begin RECORDS FOR THE TASK
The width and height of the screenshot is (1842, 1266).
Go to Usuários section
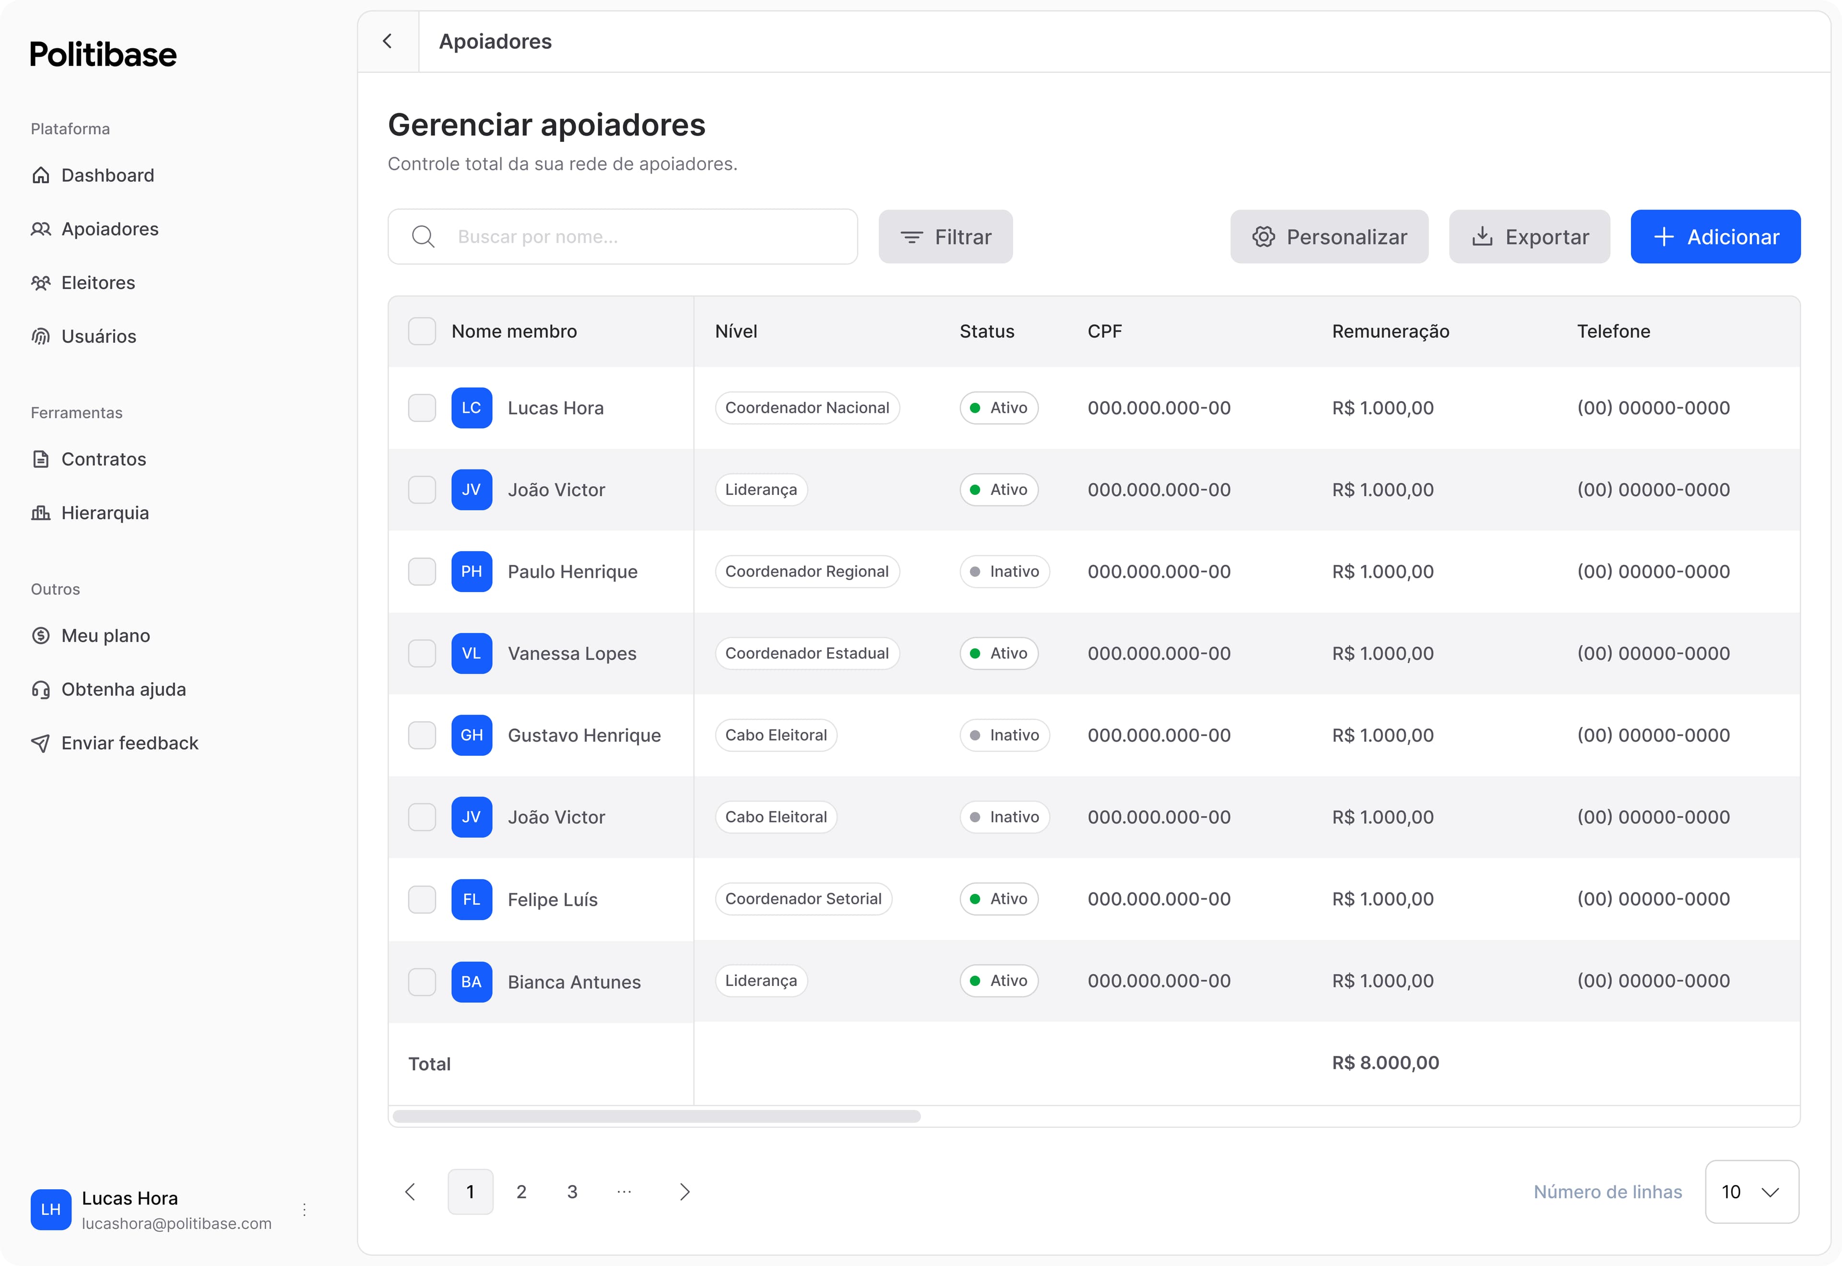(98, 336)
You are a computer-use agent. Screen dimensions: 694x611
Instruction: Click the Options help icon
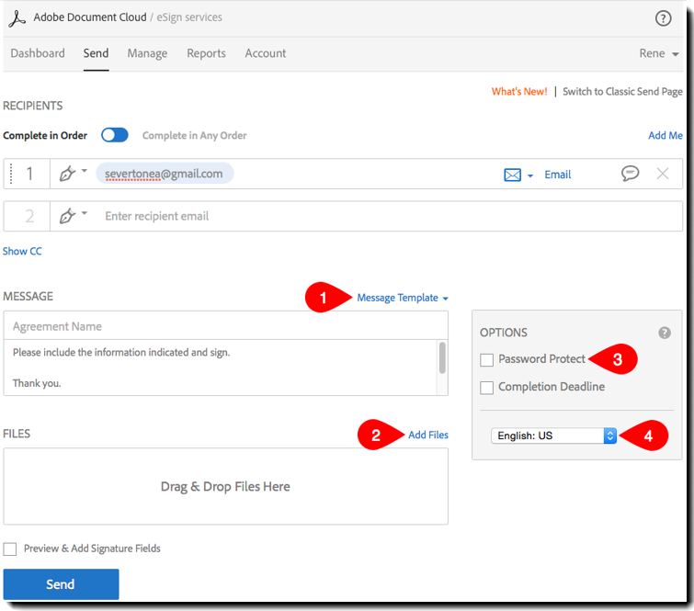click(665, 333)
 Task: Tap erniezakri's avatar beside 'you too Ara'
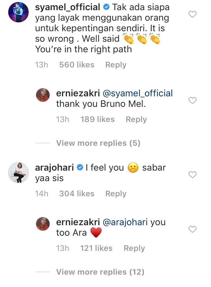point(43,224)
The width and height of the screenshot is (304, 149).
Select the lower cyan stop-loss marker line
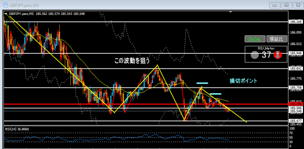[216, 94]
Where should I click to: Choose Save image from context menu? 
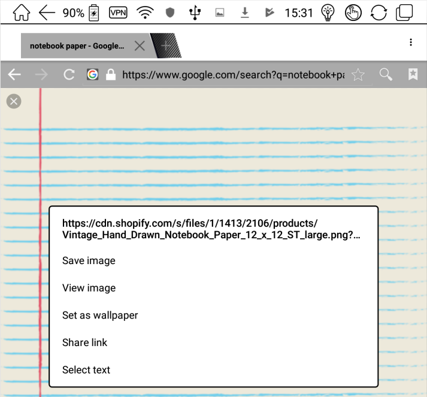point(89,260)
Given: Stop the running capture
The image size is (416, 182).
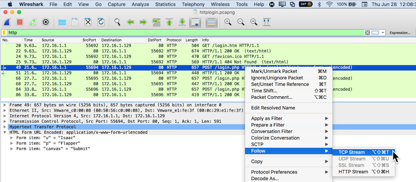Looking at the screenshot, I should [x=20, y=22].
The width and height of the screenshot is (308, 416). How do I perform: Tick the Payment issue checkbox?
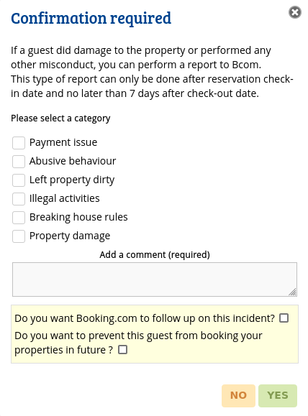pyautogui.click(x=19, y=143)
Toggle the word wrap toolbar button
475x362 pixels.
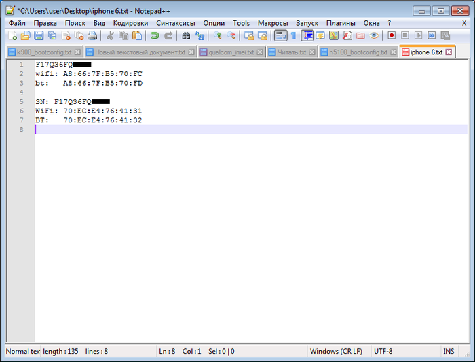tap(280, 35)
end RECORDS FOR THE TASK
begin RECORDS FOR THE TASK
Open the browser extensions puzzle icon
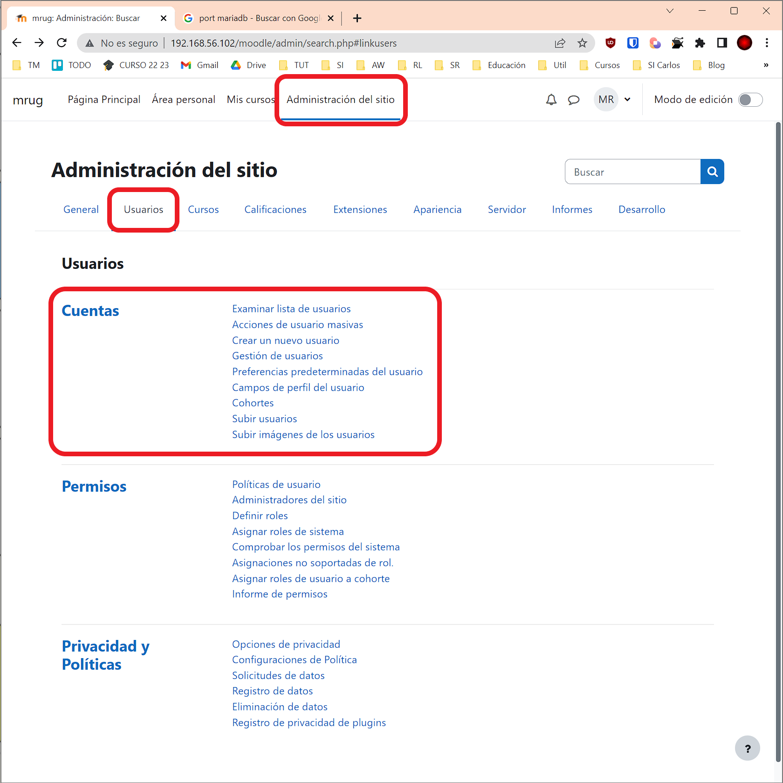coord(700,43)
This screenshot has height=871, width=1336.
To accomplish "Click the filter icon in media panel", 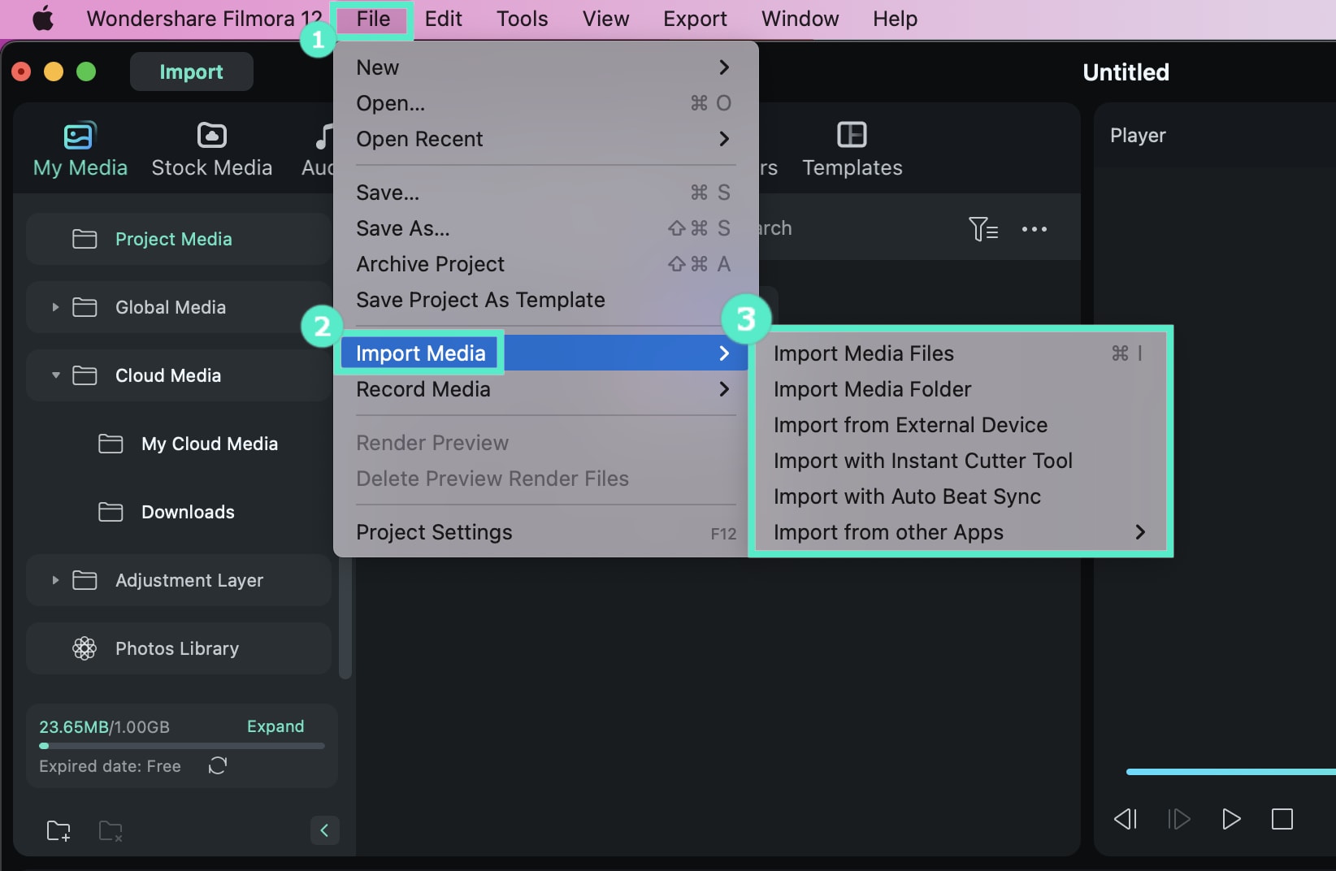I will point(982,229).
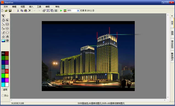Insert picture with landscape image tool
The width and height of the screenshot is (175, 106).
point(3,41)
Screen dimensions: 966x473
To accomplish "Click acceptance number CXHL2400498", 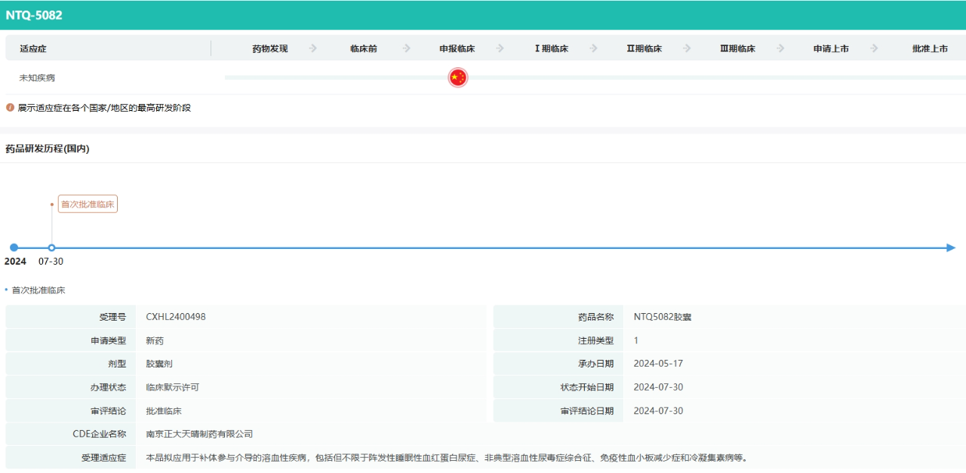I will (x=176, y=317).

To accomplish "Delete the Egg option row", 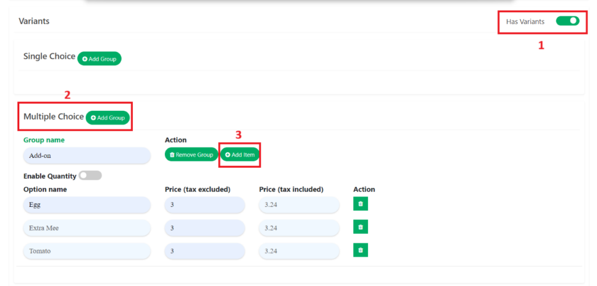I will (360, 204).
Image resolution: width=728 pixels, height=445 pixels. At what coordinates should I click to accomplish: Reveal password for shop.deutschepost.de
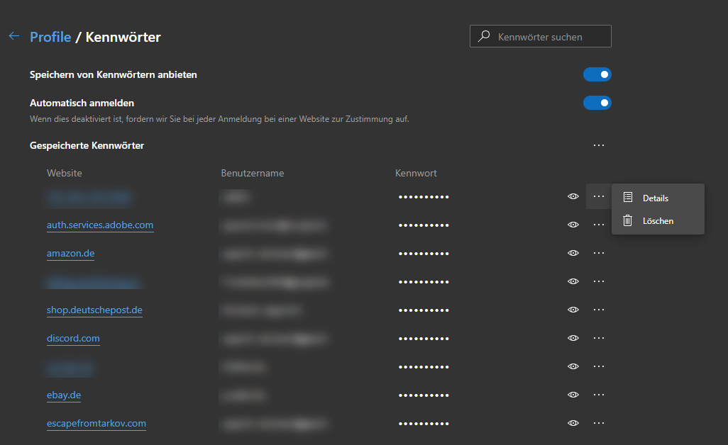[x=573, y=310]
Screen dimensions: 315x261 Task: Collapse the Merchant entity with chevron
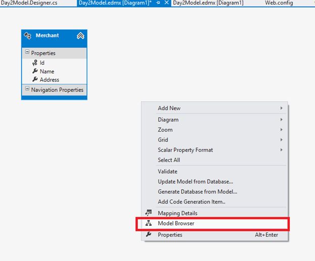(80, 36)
end RECORDS FOR THE TASK
begin RECORDS FOR THE TASK
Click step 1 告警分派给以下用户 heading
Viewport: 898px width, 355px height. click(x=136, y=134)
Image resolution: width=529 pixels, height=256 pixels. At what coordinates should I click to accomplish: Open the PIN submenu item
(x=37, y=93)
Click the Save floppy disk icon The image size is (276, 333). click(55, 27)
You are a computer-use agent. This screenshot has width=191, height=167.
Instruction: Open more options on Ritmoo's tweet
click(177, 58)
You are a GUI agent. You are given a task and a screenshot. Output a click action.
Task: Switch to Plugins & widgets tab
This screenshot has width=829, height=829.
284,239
end RECORDS FOR THE TASK
YOUR INSTRUCTIONS: Reproduce the records word for word, from the line containing "The width and height of the screenshot is (308, 416)." through the line containing "tap(280, 35)", both lines included. Omit the pictures.

ANSWER FOR THE TASK:
The width and height of the screenshot is (308, 416). How do I perform: Tick the Payment issue checkbox?
pyautogui.click(x=19, y=143)
Toggle the word wrap toolbar button
475x362 pixels.
tap(280, 35)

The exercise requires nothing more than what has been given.